Instructions for the task. Reproduce each record exactly, leaving out no line.

(Dataset items)
####
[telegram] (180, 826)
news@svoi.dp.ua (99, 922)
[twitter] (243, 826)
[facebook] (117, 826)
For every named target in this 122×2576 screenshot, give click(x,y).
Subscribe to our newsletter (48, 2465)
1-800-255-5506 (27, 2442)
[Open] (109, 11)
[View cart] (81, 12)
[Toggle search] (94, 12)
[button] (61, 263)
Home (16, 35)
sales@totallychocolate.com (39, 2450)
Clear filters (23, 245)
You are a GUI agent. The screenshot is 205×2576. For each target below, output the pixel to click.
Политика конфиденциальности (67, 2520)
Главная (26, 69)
####
Written answer.
[telegram] (180, 826)
news@svoi.dp.ua (99, 922)
[twitter] (243, 826)
[facebook] (117, 826)
For every named target in this 122×2576 screenshot, give click(x,y).
Subscribe to our newsletter (48, 2465)
1-800-255-5506 (27, 2442)
[Open] (109, 11)
[View cart] (81, 12)
[Toggle search] (94, 12)
[button] (61, 263)
Home (16, 35)
sales@totallychocolate.com (39, 2450)
Clear filters (23, 245)
You are a GUI agent. The screenshot is 205×2576. For each target below, output the pixel to click.
Политика конфиденциальности (67, 2520)
Главная (26, 69)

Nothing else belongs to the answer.